> _EXERCISE INPUTS_

++++

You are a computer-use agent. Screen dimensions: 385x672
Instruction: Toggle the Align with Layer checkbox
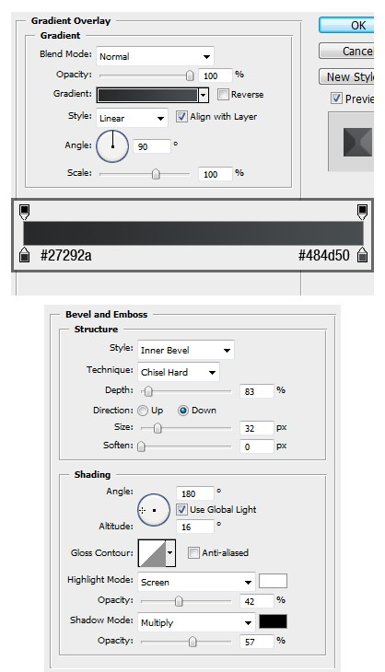coord(181,117)

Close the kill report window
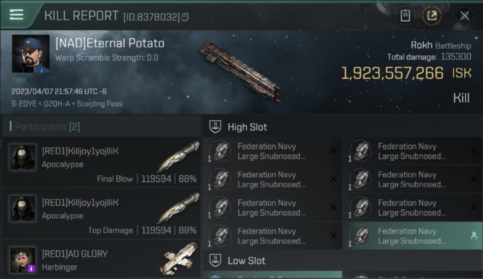click(464, 16)
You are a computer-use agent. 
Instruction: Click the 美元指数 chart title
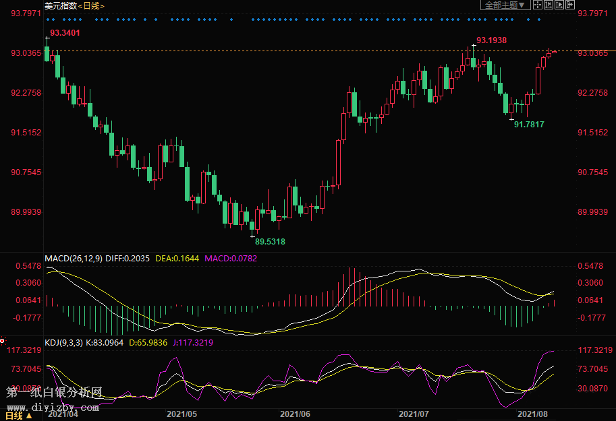click(x=60, y=6)
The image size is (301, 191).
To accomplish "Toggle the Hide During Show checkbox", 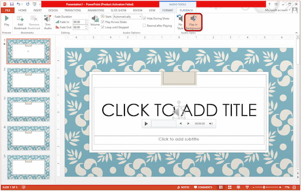I will (144, 19).
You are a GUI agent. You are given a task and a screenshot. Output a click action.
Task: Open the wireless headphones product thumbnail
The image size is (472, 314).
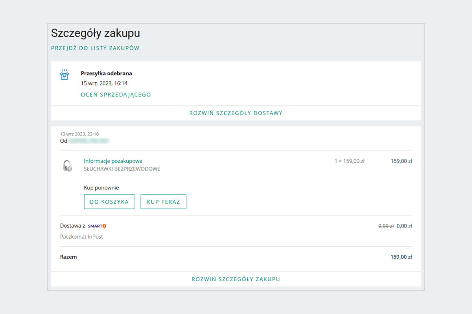pyautogui.click(x=67, y=165)
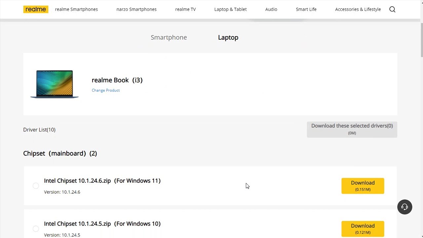Open the customer support headset icon
The image size is (423, 238).
tap(404, 207)
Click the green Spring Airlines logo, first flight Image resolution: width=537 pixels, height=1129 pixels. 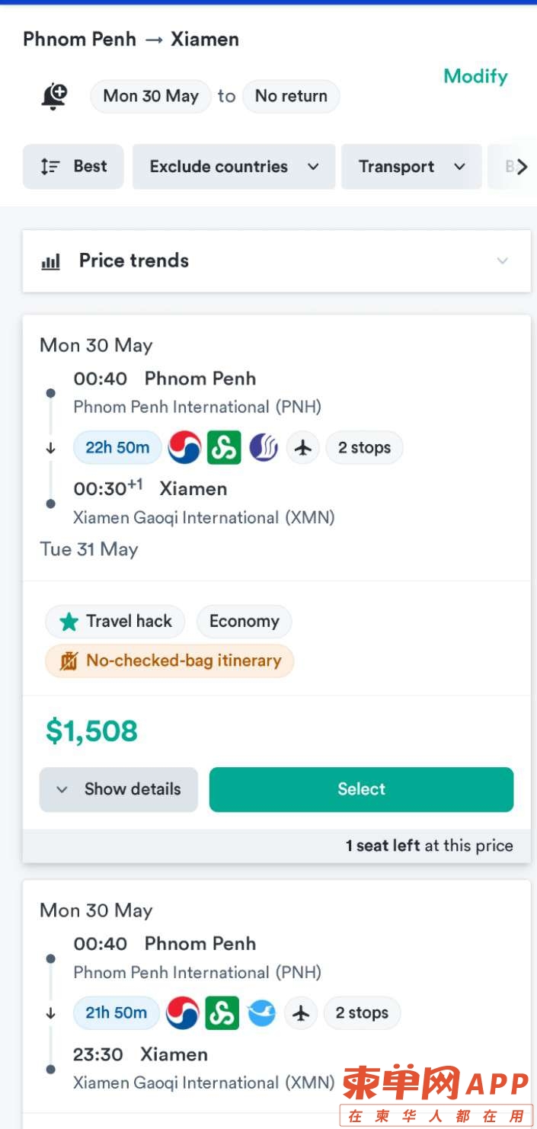point(224,447)
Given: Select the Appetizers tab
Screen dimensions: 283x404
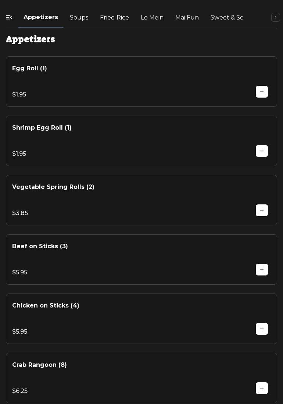Looking at the screenshot, I should 41,17.
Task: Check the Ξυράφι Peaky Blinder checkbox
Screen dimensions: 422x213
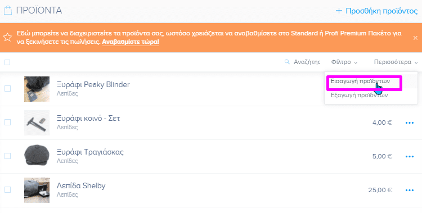Action: tap(7, 88)
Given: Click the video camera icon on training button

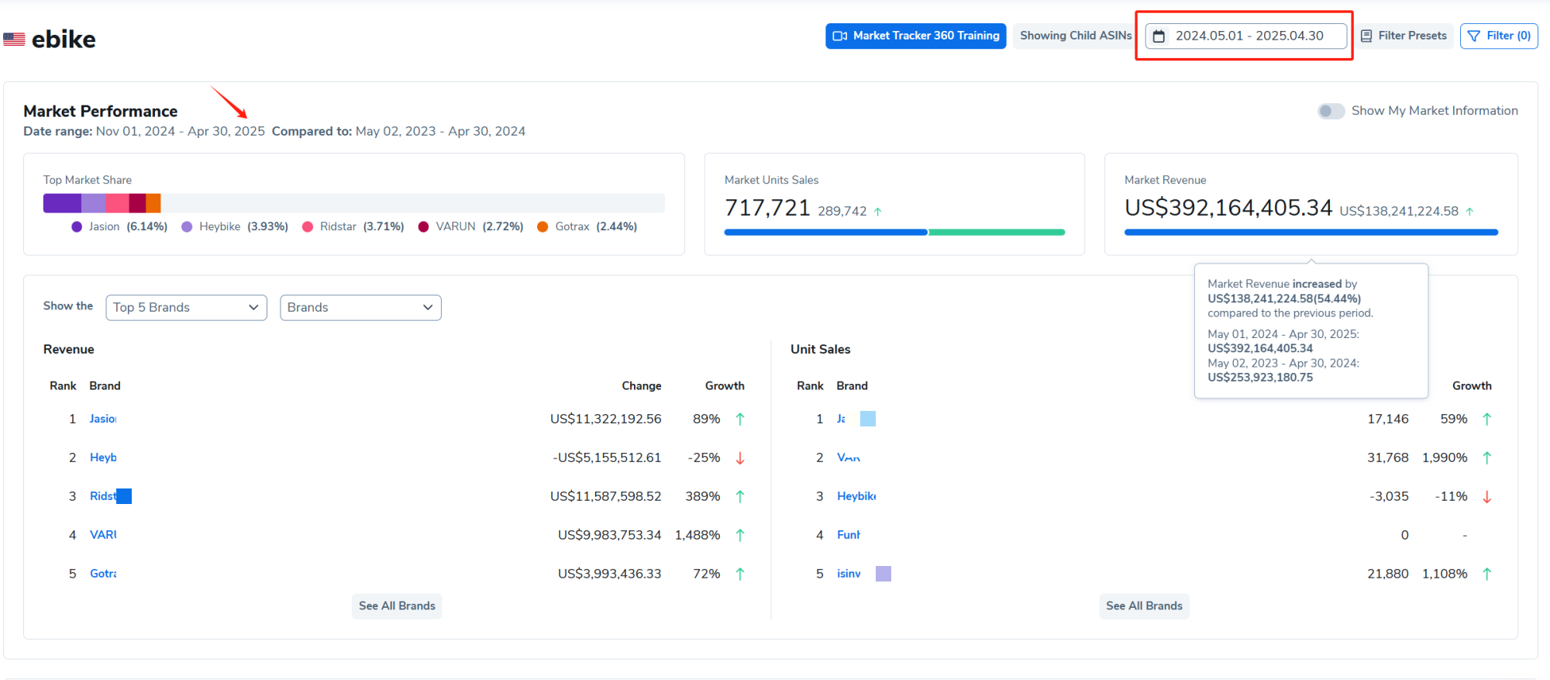Looking at the screenshot, I should (x=840, y=36).
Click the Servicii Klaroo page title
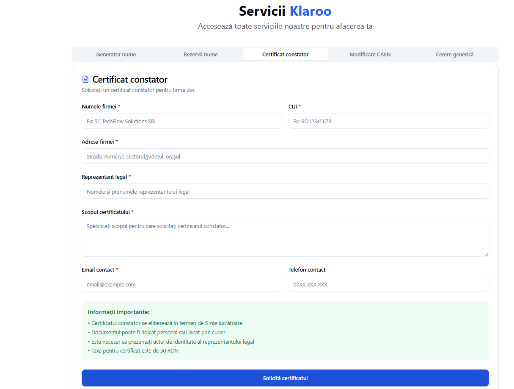The height and width of the screenshot is (389, 514). (285, 11)
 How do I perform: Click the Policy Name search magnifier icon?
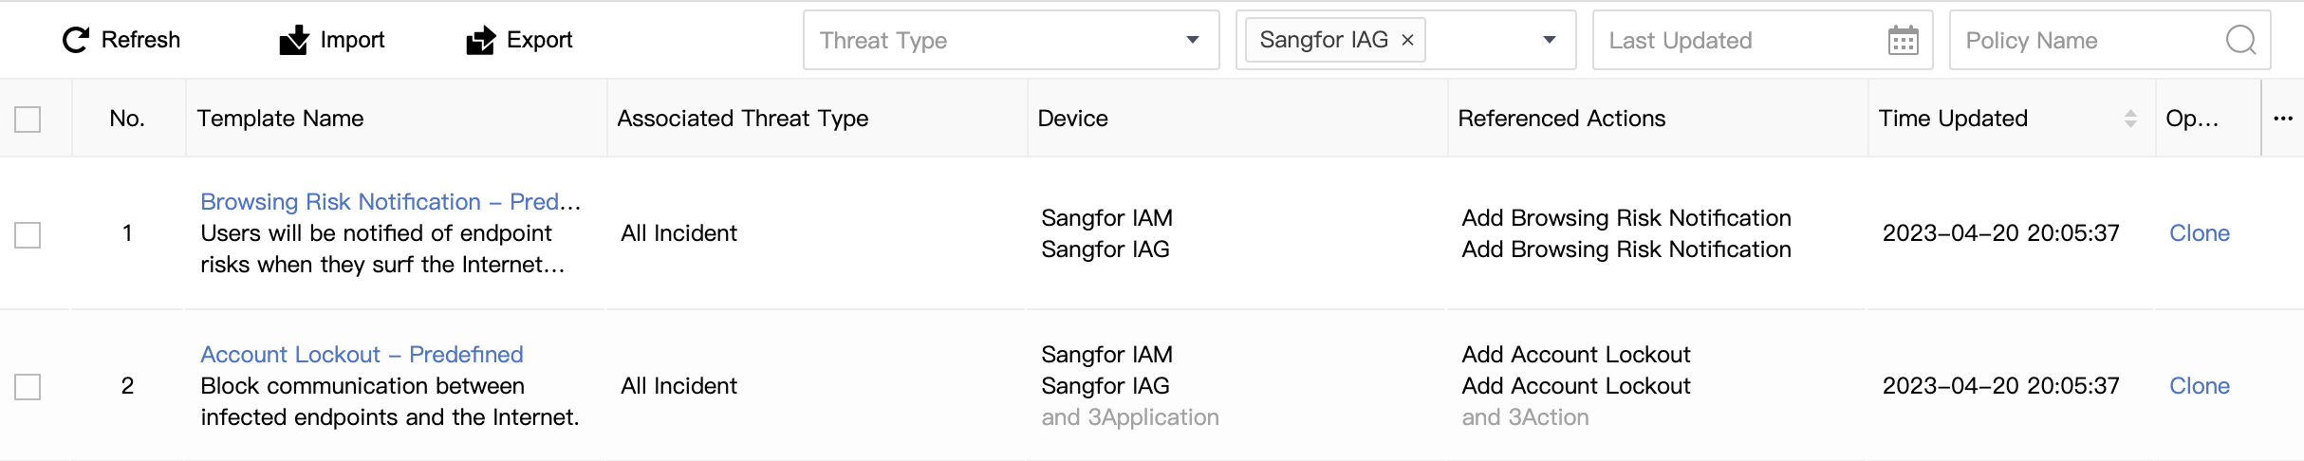(2240, 40)
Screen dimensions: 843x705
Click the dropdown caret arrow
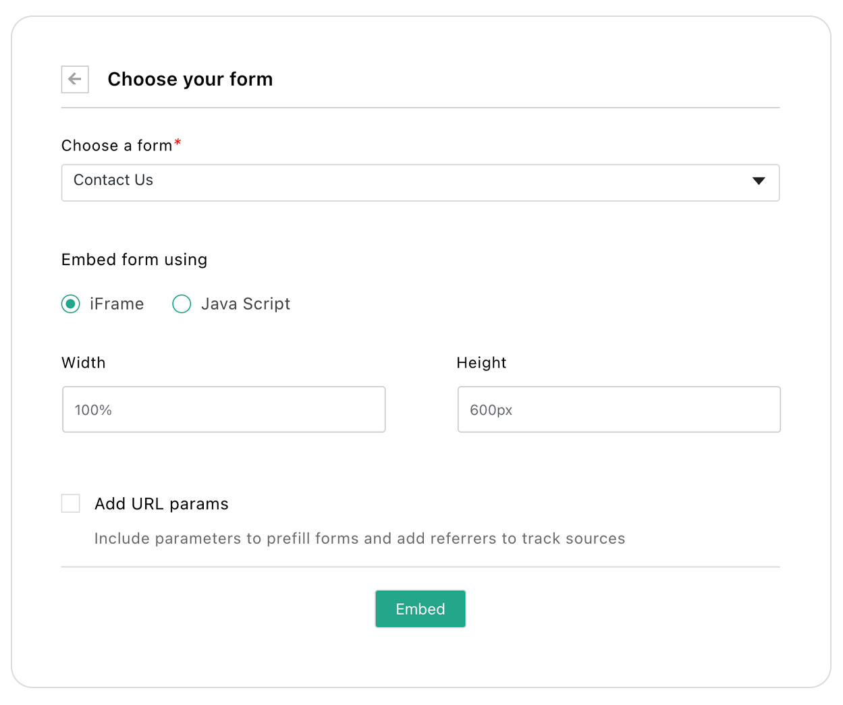point(759,181)
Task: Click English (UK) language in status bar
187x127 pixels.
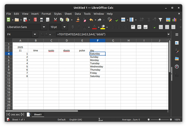Action: [76, 120]
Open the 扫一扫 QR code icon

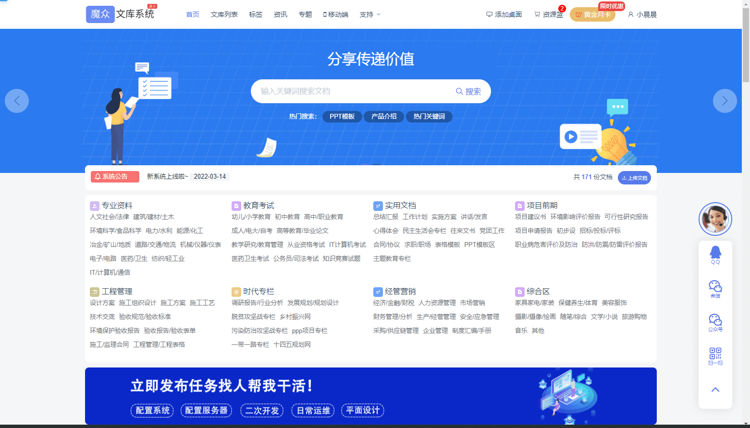(715, 354)
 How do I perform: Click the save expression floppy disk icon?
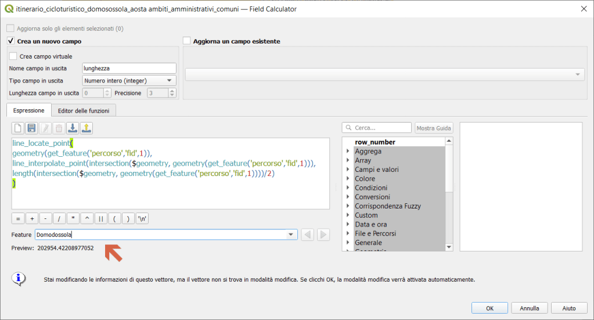tap(31, 128)
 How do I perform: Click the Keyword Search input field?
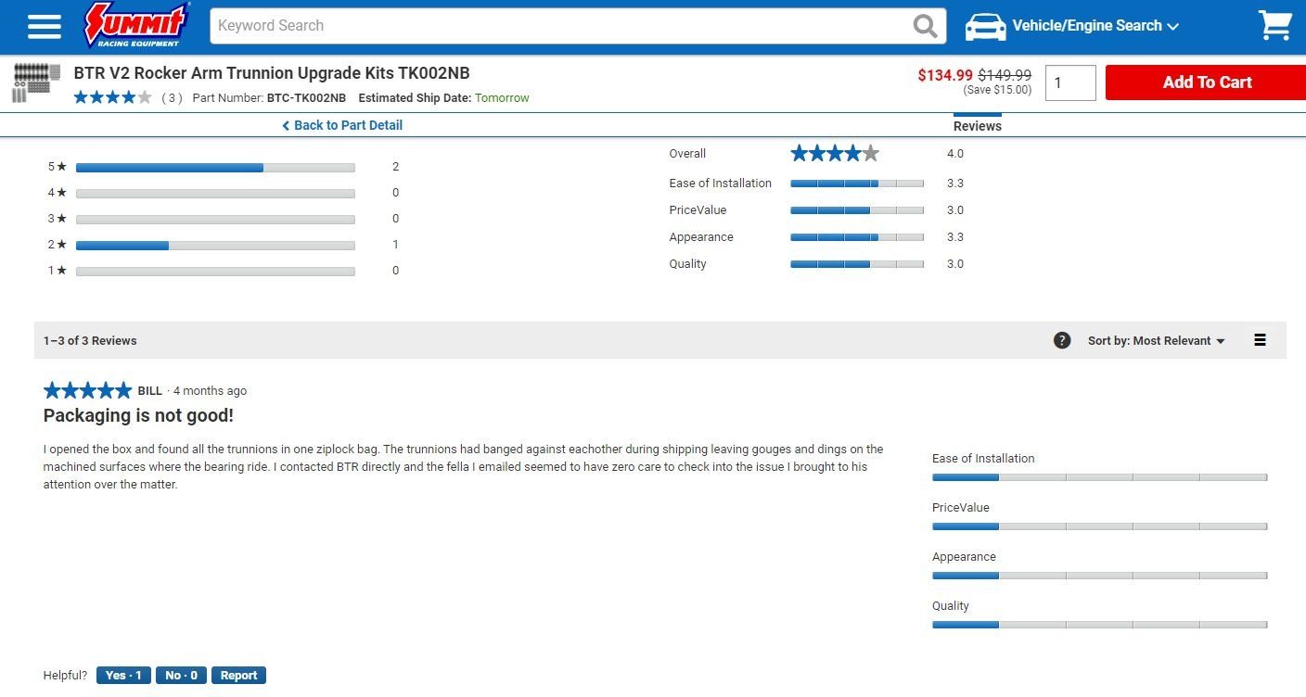pyautogui.click(x=557, y=26)
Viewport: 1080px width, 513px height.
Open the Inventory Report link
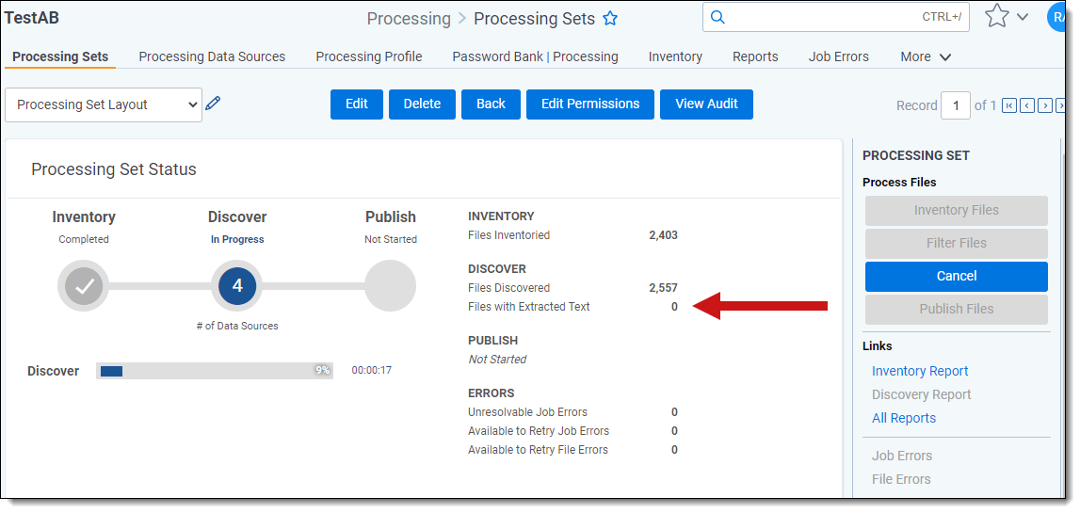(x=920, y=371)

++++

> _WHAT THE TASK ASKS_
Print only the lines from the line that contains "Given: Click the" to the final line of the data, inclusive. Pictures stay out.

> _ANSWER AREA_
Given: Click the video camera icon on training button

Looking at the screenshot, I should (x=840, y=36).
Click the Servicii Klaroo page title
The height and width of the screenshot is (389, 514). (285, 11)
 How do I perform: Click the Policy Name search magnifier icon?
(2240, 40)
Screen dimensions: 843x705
Click the dropdown caret arrow
point(759,181)
Task: Click English (UK) language in status bar
187x127 pixels.
Action: [76, 120]
Open the 扫一扫 QR code icon

(715, 354)
 How do I perform: Click the save expression floppy disk icon?
tap(31, 128)
 How do I perform: Click the Keyword Search input field?
pyautogui.click(x=557, y=26)
Viewport: 1080px width, 513px height.
Open the Inventory Report link
(x=920, y=371)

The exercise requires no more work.